*What you should do*: In the entries that follow, find the line containing "Viewport: 1024px width, 617px height."; from there, copy every line exactly through the line containing "The height and width of the screenshot is (922, 1316).".

(Data items)
—————

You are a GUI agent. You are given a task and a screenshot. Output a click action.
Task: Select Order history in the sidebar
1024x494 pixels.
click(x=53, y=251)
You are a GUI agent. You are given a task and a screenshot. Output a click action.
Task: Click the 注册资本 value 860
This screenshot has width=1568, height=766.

—————

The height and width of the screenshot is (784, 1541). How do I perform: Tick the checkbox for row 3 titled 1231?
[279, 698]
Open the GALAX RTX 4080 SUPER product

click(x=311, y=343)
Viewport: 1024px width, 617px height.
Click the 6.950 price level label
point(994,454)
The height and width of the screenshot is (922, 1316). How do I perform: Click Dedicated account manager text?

—————

*Solution to the exercise*:
Viewport: 1024px width, 617px height.
Click the 6.950 price level label
point(994,454)
The height and width of the screenshot is (922, 1316). How do I perform: Click Dedicated account manager text?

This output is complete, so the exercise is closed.